Doing the Best With Jose Valverde

All offseason long, the Detroit Tigers denied interest in re-signing free-agent closer Jose Valverde. Every other team in baseball also effectively denied interest in signing Valverde. The Tigers did next to nothing to address their closer situation, and on Wednesday, Phil Coke blew a save against the Twins. Thursday, the Tigers signed Valverde, albeit to a minor-league contract with an early-May opt out. There have been, I think, two primary responses:

(1) It’s a minor-league contract so it’s utterly risk-free — if Valverde doesn’t earn a big-league job, he won’t be given a big-league job. What’s the harm?

(2) The Tigers won’t be able to help themselves. Valverde isn’t what he was, but it won’t be long before he’s closing again for Detroit, and possibly costing them games. He’s “proven”, he’s familiar, he’s still thought of as a closer despite everything. This is how it starts.

You know where the truth probably is? The truth is probably in between those two things, as it just about always is when you’re dealing with perceived blacks and whites. Blacks and whites tend to be extreme outlooks, and results tend not to be extreme. Anyhow, this is basically just a month-long trial. Dave Dombrowski hardly conveyed that Valverde’s a big-league guarantee. This only got done because Valverde finally dropped his demands. Or Scott Boras finally dropped his demands, whichever. But a lot of people within the Tigers organization like the idea of having an established closer on what’s going to be a contending team, and it was just two years ago with Detroit that Valverde didn’t blow a single save. There’s going to be internal pressure to bring Valverde up, so this isn’t a minor-league contract like just any other minor-league contract. This one comes with other considerations.

Four games. It’s funny how much can be made of four games, especially when they take place in the playoffs. Valverde’s postseason meltdown last October was stunning and historic, and it probably cost him a lot of money. People are going to have trouble shaking that image of Valverde coughing up hits left and right with the stakes at their highest. But then, the postseason before, Valverde allowed six runs and 14 baserunners in six appearances, and less was made of his struggles. Granted, that led right into Valverde’s inconsistent 2012. But with regard to the 2012 playoffs, Valverde pitched in four games and faced 20 batters. During the regular season, he was better in the second half than he was in the first. How meaningful was that October, really?

But Valverde’s performance was down in the regular season, too, if considerably less so. He lost a quarter of his strikeouts and a fifth of his grounders. He had problems against lefties and he allowed more frequent contact than Rick Porcello. He lost the feel for his splitter. Valverde wasn’t a bad reliever. He doesn’t project as a bad reliever. He just hasn’t looked like a closer, and his October further devastated his market.

It’s significant that, for a while, the Tigers made no strong effort to bring Valverde back. And not because they had their sights set on some other proven stopper — they intended to roll with an untested rookie, who’s presently down in the minors because he can’t pitch to lefties, either. The Tigers know the most about Jose Valverde, and they didn’t want him back at anything bigger than this virtually no-cost arrangement. It’s evident that the most powerful people within the organization are down on Valverde’s future, since it would’ve been otherwise easy to justify his return.

RECORD SET:
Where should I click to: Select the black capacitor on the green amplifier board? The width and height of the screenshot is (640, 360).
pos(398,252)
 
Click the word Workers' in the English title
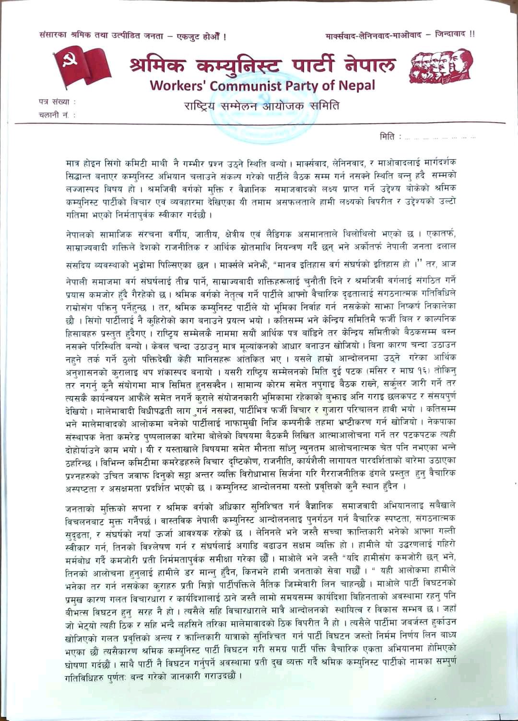click(x=177, y=86)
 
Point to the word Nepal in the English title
click(x=355, y=86)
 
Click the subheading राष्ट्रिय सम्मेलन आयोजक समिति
click(x=261, y=105)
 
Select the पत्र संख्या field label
click(x=56, y=102)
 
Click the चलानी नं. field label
click(x=56, y=115)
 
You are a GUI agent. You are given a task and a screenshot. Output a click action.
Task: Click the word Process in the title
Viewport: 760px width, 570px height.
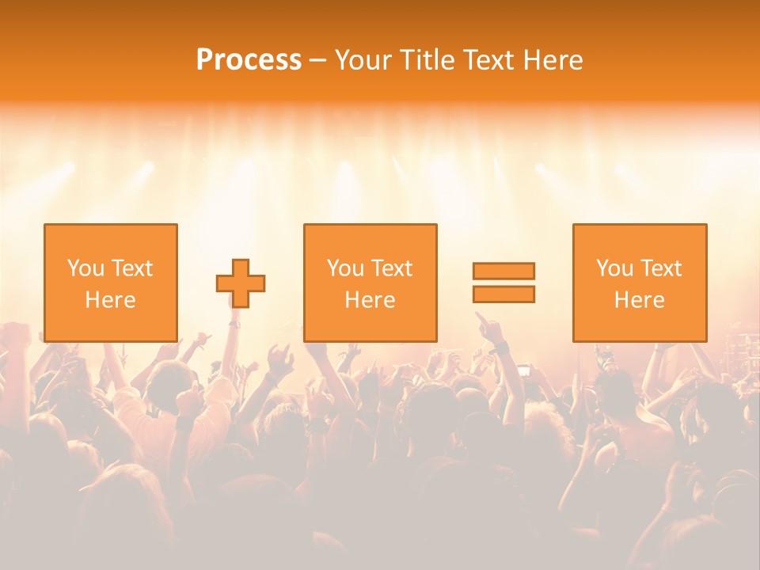249,60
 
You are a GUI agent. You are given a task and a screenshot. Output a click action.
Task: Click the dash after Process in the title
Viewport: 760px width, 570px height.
317,61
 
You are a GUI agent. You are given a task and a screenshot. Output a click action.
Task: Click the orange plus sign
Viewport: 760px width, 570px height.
241,283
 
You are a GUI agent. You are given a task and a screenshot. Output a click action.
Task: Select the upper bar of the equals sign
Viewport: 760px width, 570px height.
504,271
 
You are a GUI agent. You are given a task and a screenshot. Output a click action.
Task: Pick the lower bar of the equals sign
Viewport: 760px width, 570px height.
504,294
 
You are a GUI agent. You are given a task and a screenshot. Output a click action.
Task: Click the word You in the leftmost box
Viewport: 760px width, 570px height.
86,268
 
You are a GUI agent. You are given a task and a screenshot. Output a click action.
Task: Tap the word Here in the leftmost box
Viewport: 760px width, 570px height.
110,300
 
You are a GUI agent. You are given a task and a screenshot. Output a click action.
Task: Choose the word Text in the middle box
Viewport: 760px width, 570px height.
391,268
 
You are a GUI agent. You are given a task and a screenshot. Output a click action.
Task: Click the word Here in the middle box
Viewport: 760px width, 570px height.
370,300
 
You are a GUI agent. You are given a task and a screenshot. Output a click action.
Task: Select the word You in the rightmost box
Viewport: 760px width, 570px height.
614,268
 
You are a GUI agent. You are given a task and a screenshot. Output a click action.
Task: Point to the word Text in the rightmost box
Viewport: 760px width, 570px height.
660,268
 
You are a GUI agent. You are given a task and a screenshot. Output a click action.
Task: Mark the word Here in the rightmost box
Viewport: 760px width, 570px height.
639,300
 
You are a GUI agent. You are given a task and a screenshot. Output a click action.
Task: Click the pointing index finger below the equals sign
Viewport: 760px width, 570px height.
481,320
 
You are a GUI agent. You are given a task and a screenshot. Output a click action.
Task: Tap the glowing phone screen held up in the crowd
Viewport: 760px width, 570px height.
522,370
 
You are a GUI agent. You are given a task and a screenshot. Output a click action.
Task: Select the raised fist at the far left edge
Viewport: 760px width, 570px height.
13,336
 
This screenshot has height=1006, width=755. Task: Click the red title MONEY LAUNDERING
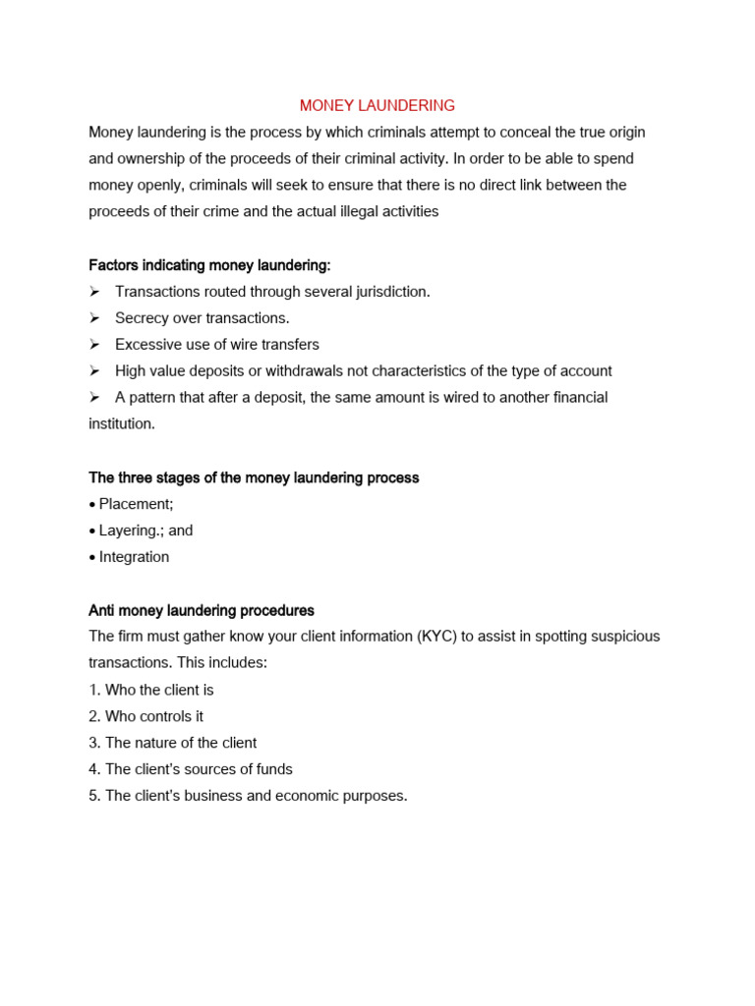378,105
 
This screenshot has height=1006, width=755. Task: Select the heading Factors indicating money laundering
209,265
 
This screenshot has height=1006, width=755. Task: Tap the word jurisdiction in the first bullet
389,292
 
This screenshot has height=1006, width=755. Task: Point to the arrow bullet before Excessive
94,345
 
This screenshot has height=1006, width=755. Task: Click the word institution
120,424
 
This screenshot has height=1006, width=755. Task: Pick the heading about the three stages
254,477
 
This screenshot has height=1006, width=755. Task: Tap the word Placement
135,504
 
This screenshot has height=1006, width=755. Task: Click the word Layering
129,531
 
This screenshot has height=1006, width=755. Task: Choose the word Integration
134,557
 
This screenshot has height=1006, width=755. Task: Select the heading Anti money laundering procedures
202,610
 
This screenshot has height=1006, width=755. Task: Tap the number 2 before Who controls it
93,716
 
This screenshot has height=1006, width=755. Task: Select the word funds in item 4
273,769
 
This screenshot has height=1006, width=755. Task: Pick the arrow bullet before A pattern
94,398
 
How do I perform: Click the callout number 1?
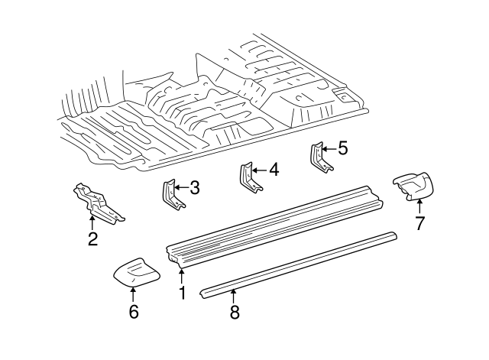[182, 292]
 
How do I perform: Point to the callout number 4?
[273, 170]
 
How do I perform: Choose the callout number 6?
[134, 311]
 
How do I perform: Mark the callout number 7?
[419, 223]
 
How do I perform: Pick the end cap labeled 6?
[134, 271]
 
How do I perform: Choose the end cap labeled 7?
[413, 186]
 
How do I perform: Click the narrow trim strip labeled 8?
[298, 261]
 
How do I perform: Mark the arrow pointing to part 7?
[419, 205]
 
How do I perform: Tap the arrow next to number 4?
[257, 170]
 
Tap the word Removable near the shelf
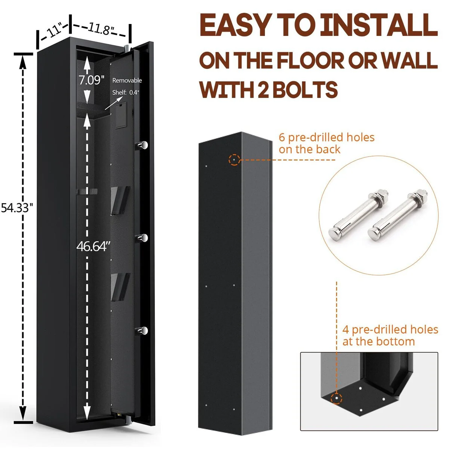coord(127,80)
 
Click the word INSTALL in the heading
coord(379,25)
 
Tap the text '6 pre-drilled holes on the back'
coord(326,143)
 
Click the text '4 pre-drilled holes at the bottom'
coord(390,335)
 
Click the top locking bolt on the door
coord(143,145)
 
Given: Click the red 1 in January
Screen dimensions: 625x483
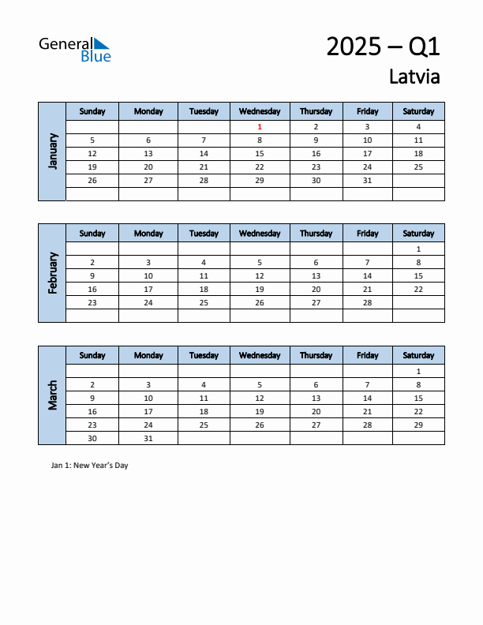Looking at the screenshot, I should point(260,126).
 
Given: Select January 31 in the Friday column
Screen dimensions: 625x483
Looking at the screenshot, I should point(367,180).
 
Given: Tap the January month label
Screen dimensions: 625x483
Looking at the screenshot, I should point(53,151).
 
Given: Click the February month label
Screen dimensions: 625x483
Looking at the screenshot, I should point(53,273).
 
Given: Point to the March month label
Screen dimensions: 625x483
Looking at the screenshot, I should point(53,395).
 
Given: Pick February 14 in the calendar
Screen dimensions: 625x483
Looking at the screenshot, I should point(367,275).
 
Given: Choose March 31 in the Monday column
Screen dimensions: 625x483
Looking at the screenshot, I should point(148,438).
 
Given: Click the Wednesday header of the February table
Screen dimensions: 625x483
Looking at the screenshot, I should point(260,234).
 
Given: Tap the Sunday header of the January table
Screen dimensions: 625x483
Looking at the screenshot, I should point(92,111).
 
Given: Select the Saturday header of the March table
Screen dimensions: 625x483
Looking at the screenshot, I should point(418,355).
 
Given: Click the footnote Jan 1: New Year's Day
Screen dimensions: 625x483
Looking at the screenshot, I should point(89,466).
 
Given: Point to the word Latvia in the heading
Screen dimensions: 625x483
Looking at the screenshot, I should point(414,77).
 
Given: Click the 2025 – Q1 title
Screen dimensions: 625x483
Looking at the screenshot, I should point(383,47).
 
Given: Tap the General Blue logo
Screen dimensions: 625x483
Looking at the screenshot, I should point(76,49).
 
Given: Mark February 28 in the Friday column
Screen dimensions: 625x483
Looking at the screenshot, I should point(367,302).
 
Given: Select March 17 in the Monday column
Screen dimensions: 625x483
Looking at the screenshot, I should point(148,411).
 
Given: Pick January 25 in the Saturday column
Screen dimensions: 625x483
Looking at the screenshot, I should point(418,167).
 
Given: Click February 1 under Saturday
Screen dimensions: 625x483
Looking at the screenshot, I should point(418,249).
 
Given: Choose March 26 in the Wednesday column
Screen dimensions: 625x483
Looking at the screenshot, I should point(260,425).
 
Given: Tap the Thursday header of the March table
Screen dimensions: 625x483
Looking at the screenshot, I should point(316,355).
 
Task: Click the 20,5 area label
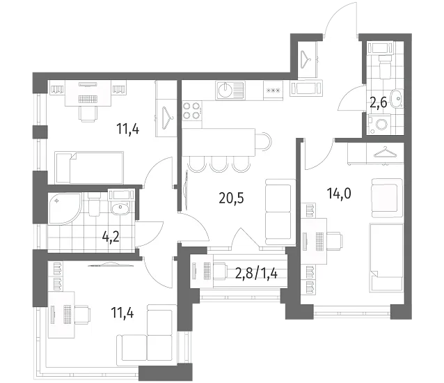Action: coord(231,198)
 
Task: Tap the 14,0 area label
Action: coord(339,193)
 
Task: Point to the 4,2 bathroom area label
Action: coord(111,236)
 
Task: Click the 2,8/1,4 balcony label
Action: coord(256,273)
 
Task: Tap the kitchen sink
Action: coord(230,91)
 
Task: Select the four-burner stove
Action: coord(192,111)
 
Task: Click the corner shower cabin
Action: coord(65,209)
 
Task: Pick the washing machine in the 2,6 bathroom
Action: coord(379,124)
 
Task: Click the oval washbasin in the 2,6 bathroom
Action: coord(397,99)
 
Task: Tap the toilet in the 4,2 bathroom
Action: coord(94,205)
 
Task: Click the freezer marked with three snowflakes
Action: coord(273,91)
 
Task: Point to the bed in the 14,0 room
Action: coord(386,258)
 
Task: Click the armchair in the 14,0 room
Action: coord(387,198)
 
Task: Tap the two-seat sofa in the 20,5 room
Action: coord(279,212)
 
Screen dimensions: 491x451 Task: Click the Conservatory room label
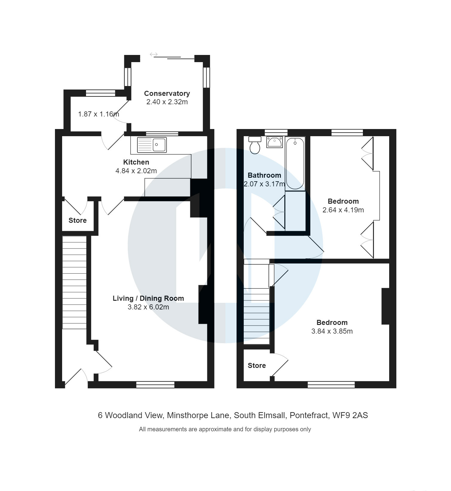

TO-DO LIST:
a) Reproduce the part of the Jose Valverde article starting with "(1) It’s a minor-league" and going on through "What’s the harm?".
b) Extend the Jose Valverde article past its final sentence.

PER-TASK OUTPUTS:
a)
(1) It’s a minor-league contract so it’s utterly risk-free — if Valverde doesn’t earn a big-league job, he won’t be given a big-league job. What’s the harm?

b)
Now consider that you’re Scott Boras, trying to sell Valverde to potentially interested front offices. More than ever, teams are backing off the idea of needing a “proven closer”. More than ever, teams are intelligent, so while Valverde would’ve wanted to find a closer job, those haven’t really been available, especially to him. Boras started by looking for some millions of dollars, and only late Wednesday, or early Thursday, did Boras and Valverde express a willingness to take a minor-league deal. That was the key for the Tigers, and it’s of interest that Boras left Dombrowski a message shortly after Coke blew the save. Boras is no idiot when it comes to finding his clients the right homes.

That the demands dropped so far down suggests that no good Valverde market really developed. That would hardly be a surprise. But now look where we are. It would be easy to interpret this as Boras getting desperate, and there would’ve been some element of desperation, I’m sure. But, for one thing, the Tigers are supposed to be good, so they’re not going to want to tolerate any slip-ups. The Tigers don’t have a proven closer on the roster, and their closer prospect has command and platoon problems. Most experiments with mix-and-match closer solutions end up with designated individual closer solutions. Now Valverde has been re-introduced to the organization, and because he’s so familiar, he’s going to have people in his camp. People who remember everything he’s done for the Tigers, people who won’t look at this only objectively. In the big leagues, the Tigers don’t have a closer. In the minors, now, they’ll have their most recent closer, and there will be some degree of pressure to put him back.

Boras got his client a job for cheap, because he couldn’t find his client a job for less cheap. But now the pressure has shifted, from Boras trying to find a way to make Valverde a closer to the Tigers trying to find out if they have a closer in the new old guy. As much as Dombrowski can say that this is simply a no-risk trial, signing Valverde instantly stirs a few organizational emotions and biases. Some people are going to be looking for ways to get Valverde up, which means there’s going to be an extended discussion, provided Valverde doesn’t struggle in Triple-A. For Valverde, the path to closing isn’t clear, but he can have a sense that he’s going in the right direction. If Valverde has true-talent level X, it would be easier for the Tigers to make him a closer than for any other team, because of who he is and because of the present situation.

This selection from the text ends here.